We believe it is convenient to make special mention of the problems that are currently generated when what we rent, even for a very short period of time, is our usual home. In this case, many of the deductions, exemptions and other tax benefits applicable to the habitual residence may not be applicable if we have rented it, even for a very short time.
And this is because, in order to apply the exemptions or deductions in the Personal Income Tax, in the Wealth Tax, in the Inheritance Tax or any other, the regulations require that the housing be inhabited by Effectively and with a "permanent" nature by the taxpayer, for a continuous period of at least three years (IRPF Regulation).
The rental of your own home, even for a very short period of time, constitutes a breach of the aforementioned requirement, according to the criteria of the Treasury. And this entails the loss of the right to apply the exemptions or deductions for the habitual residence.
In case you rent a room or part of the house, the tax benefits will be reduced in the proportion of the rented area, with respect to the total of the house.
It is important to take into account these effects of renting one's home, in order to avoid losing significant tax benefits such as, for example, exemption for sale for over 65 years.
Make sure you do not rent your home, in whole or in part, for 3 years if you want to apply some deduction or tax exemption.
The foregoing also applies to the exemptions, deductions or bonuses of the Wealth Tax, in the Inheritance Tax.
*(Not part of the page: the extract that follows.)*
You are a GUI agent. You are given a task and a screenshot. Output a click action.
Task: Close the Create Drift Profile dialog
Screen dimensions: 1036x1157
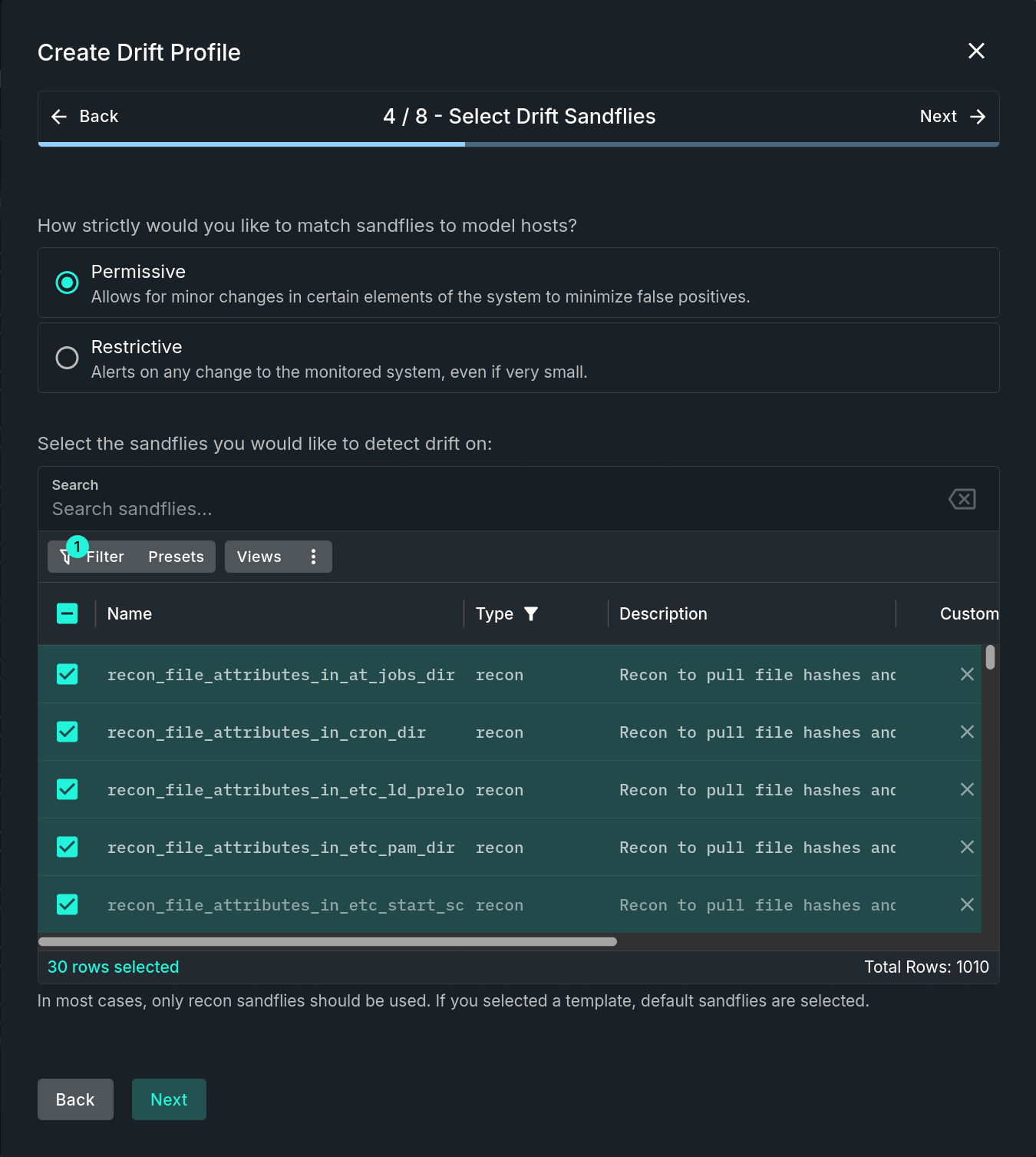click(x=976, y=51)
Given that these taxes do not include a specific definition of what is considered a habitual residence for the application of their own exemptions, it is necessary to refer to the definition given by the Personal Income Tax Regulations, mentioned in the previous paragraph.
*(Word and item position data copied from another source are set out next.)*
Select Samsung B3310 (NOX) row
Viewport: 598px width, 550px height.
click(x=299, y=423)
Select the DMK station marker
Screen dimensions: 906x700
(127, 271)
We can understand that the Treasury makes a restrictive and "non-extensive" application of tax benefits, strictly applying the definition of habitual residence. But in cases such as the one mentioned, it seems that the norm does not contemplate realities that arose after its drafting. It is surprising that a taxpayer loses the exemption of the habitual residence in his income tax, or that the deduction for reinvestment of habitual residence can not be applied, due to the fact of having rented his house during a weekend. It could be debated whether that was the spirit of the rule when the wording was drafted and adapted in the manner considered appropriate.
To natural persons not resident in Spain and to companies that also rent homes for tourist use in Spanish territory, other taxes are applicable, such as the Tax on Economic Activities, the Non-Resident Income Tax and the Corporation Tax. Check with your advisor.
This article is a summary and compendium of many standards, so it can not be understood as applicable regulations. It is convenient to consult each particular case with a specialist advisor in homes for tourist use, since there are many nuances and variations that have not been included in the text to allow a better understanding.